Memiliki tapeinophrosynēs akan menolong kita memiliki kelemahlembutan (prautētos). Kelemahlembutan bukan berarti kelemahan atau ketidakberdayaan. Ada otoritas di dalam kelemahlembutan, namun otoritas tersebut dinyatakan dalam kasih. Contoh paling jelas adalah Yesus Kristus yang menjadi model kelemahlembutan bagi kita (Mat 11:29; 2 Kor 10:1).
Dalam sebuah perselisihan, kelemahlembutan sangat diperlukan. Sikap ini dikontraskan dengan kekerasan (1 Kor 4:21) atau kecenderungan untuk bertengkar (2 Tim 2:24-25; Tit 3:2). Mengapa kita tidak bisa lemah-lembut? Salah satu alasannya adalah karena kita memandang diri kita terlalu tinggi. Kita lebih memilih jalan otoritas daripada persuasi. Kita lebih nyaman mengedepankan status dan jabatan yang tinggi daripada hati yang mau melayani. Jadi, dengan menyadari kerendahan kita (tapeinophrosynēs), kita akan memupuk kelemahlembutan (prautētos) dalam diri kita.
Kedua, kebersamaan yang diwarnai dengan kesabaran (4:2b). Kata makrothymia secara hurufiah berarti “temperamen yang panjang”. Kesabaran bukan berarti meniadakan teguran (2 Tim 4:2) atau hukuman (Rom 9:22; 1 Pet 3:20). Orang yang sabar lebih memilih untuk memberi kesempatan dan mengupayakan orang lain bertobat (Rom 2:4; 1 Tim 1:16; 2 Pet 3:15). Orang yang sabar akan memilih jalur persuasi terlebih dahulu (Ams 25:15), tidak langsung menempuh jalur hukuman. Sama seperti Allah dahulu bersabar terhadap kita dan membimbing kita pada pertobatan, demikianlah kita seharusnya memperlakukan orang lain.
****
Suntinglah bagian dari bacaan tentang kelemahlembutan dan kesabaran yang dimulai dari kata-kata "Kedua, kebersamaan yang" dan berakhir setelah kata-kata "memperlakukan orang lain.". Tulis ulang bagian itu dengan mengganti "temperamen" menjadi "watak".

Cuplikan Catatan:
****
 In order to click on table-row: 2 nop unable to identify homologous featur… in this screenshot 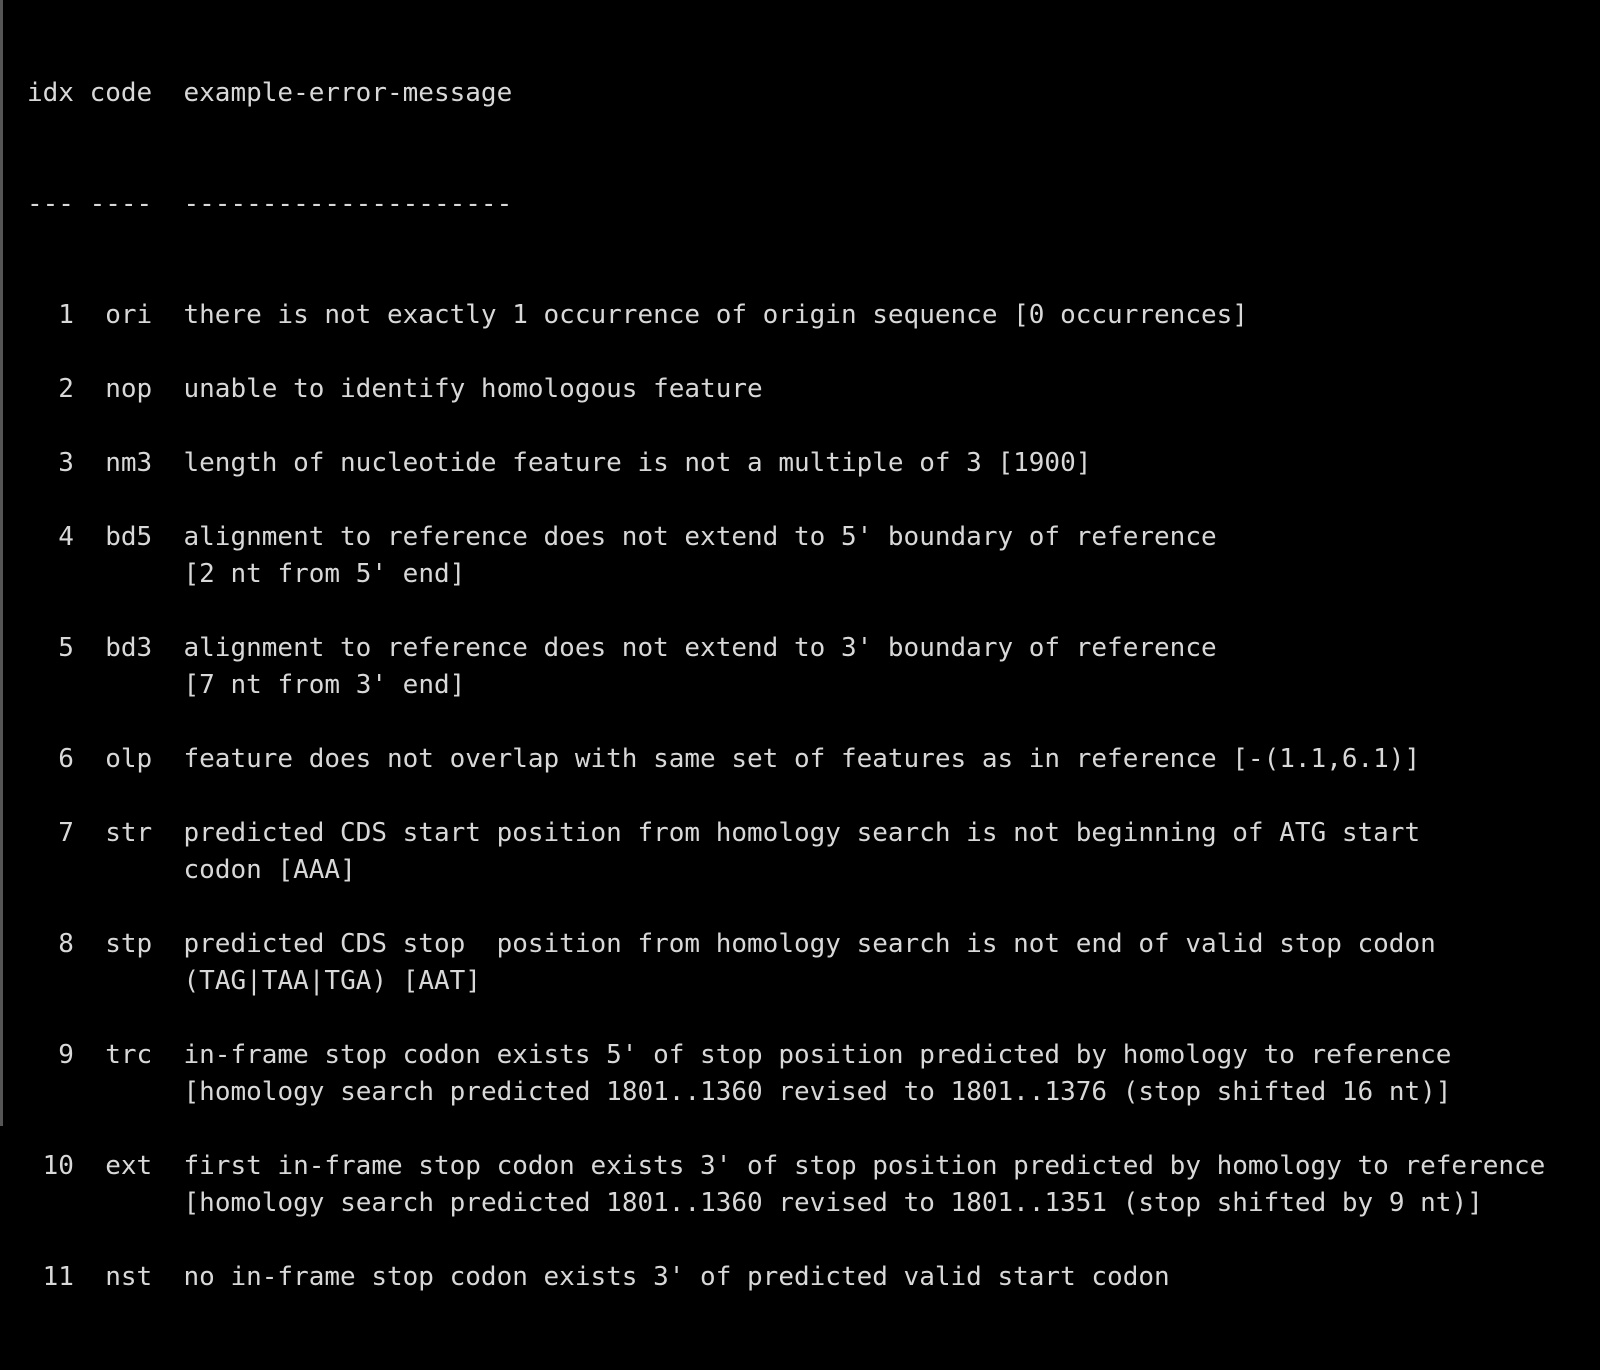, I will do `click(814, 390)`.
****
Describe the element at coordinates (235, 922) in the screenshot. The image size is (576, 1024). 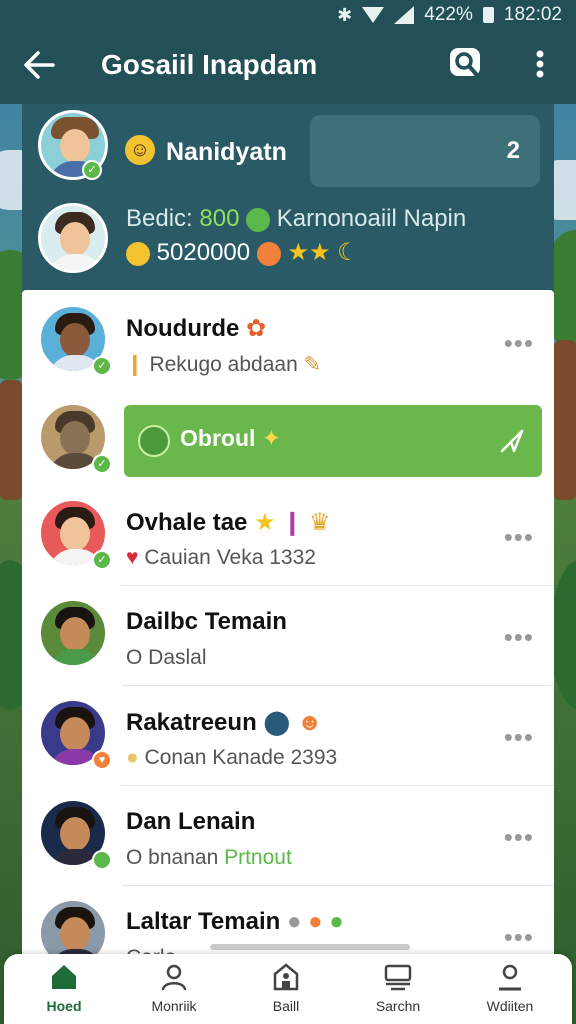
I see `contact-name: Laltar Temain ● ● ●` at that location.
****
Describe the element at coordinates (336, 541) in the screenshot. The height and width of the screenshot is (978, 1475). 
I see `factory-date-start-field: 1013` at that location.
****
Jawaban Latihan:
Kedua, kebersamaan yang diwarnai dengan kesabaran (4:2b). Kata makrothymia secara hurufiah berarti “watak yang panjang”. Kesabaran bukan berarti meniadakan teguran (2 Tim 4:2) atau hukuman (Rom 9:22; 1 Pet 3:20). Orang yang sabar lebih memilih untuk memberi kesempatan dan mengupayakan orang lain bertobat (Rom 2:4; 1 Tim 1:16; 2 Pet 3:15). Orang yang sabar akan memilih jalur persuasi terlebih dahulu (Ams 25:15), tidak langsung menempuh jalur hukuman. Sama seperti Allah dahulu bersabar terhadap kita dan membimbing kita pada pertobatan, demikianlah kita seharusnya memperlakukan orang lain.